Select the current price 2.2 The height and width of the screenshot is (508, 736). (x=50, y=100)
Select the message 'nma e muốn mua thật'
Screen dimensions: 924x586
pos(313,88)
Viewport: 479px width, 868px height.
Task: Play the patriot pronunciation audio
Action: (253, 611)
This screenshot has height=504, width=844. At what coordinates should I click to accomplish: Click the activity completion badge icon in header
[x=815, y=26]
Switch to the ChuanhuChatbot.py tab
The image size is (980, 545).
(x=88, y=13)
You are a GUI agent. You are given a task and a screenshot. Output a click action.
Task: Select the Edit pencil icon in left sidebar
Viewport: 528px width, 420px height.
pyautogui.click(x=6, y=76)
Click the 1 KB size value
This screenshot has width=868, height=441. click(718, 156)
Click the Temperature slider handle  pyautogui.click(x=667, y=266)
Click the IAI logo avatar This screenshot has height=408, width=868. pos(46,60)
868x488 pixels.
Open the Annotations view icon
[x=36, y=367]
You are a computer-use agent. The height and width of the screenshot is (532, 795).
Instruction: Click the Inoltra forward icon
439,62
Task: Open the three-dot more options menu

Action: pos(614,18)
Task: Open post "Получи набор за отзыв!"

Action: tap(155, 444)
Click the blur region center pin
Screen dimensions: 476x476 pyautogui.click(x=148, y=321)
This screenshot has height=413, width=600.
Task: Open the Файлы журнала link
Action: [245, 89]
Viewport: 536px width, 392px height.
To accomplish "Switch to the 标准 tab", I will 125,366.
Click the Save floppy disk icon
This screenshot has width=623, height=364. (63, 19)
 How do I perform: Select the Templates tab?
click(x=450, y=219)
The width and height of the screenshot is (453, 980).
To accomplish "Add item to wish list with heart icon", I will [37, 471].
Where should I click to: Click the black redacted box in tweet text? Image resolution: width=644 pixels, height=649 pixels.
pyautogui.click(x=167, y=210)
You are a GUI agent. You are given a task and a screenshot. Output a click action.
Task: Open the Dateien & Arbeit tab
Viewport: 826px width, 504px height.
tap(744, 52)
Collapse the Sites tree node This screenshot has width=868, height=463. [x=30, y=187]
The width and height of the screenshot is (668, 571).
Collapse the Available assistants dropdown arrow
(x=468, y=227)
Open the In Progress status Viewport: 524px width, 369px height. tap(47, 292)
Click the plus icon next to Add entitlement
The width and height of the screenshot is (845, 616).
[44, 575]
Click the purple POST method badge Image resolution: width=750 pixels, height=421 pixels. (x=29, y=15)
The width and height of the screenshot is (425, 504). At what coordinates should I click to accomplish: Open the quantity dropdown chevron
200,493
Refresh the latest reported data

═══

Write the records out again. Each one must match exactly.

Select the current price 2.2 The height and width of the screenshot is (508, 736). (x=50, y=100)
Select the message 'nma e muốn mua thật'
Screen dimensions: 924x586
pos(313,88)
Viewport: 479px width, 868px height.
Task: Play the patriot pronunciation audio
Action: (253, 611)
This screenshot has height=504, width=844. At what coordinates should I click to accomplish: Click the activity completion badge icon in header
[x=815, y=26]
Switch to the ChuanhuChatbot.py tab
The image size is (980, 545).
(x=88, y=13)
You are a GUI agent. You are given a task and a screenshot. Output a click action.
Task: Select the Edit pencil icon in left sidebar
Viewport: 528px width, 420px height.
pyautogui.click(x=6, y=76)
Click the 1 KB size value
This screenshot has width=868, height=441. click(718, 156)
Click the Temperature slider handle  pyautogui.click(x=667, y=266)
Click the IAI logo avatar This screenshot has height=408, width=868. pos(46,60)
868x488 pixels.
Open the Annotations view icon
[x=36, y=367]
You are a computer-use agent. The height and width of the screenshot is (532, 795).
Instruction: Click the Inoltra forward icon
439,62
Task: Open the three-dot more options menu

Action: pos(614,18)
Task: Open post "Получи набор за отзыв!"

Action: tap(155, 444)
Click the blur region center pin
Screen dimensions: 476x476 pyautogui.click(x=148, y=321)
This screenshot has height=413, width=600.
Task: Open the Файлы журнала link
Action: [245, 89]
Viewport: 536px width, 392px height.
To accomplish "Switch to the 标准 tab", I will 125,366.
Click the Save floppy disk icon
This screenshot has width=623, height=364. (63, 19)
 How do I perform: Select the Templates tab?
click(x=450, y=219)
The width and height of the screenshot is (453, 980).
To accomplish "Add item to wish list with heart icon", I will [37, 471].
Where should I click to: Click the black redacted box in tweet text? Image resolution: width=644 pixels, height=649 pixels.
pyautogui.click(x=167, y=210)
You are a GUI agent. You are given a task and a screenshot. Output a click action.
Task: Open the Dateien & Arbeit tab
Viewport: 826px width, 504px height.
tap(744, 52)
Collapse the Sites tree node This screenshot has width=868, height=463. [x=30, y=187]
The width and height of the screenshot is (668, 571).
Collapse the Available assistants dropdown arrow
(x=468, y=227)
Open the In Progress status Viewport: 524px width, 369px height. tap(47, 292)
Click the plus icon next to Add entitlement
The width and height of the screenshot is (845, 616).
[44, 575]
Click the purple POST method badge Image resolution: width=750 pixels, height=421 pixels. (x=29, y=15)
The width and height of the screenshot is (425, 504). At what coordinates should I click to accomplish: Open the quantity dropdown chevron
200,493
Refresh the latest reported data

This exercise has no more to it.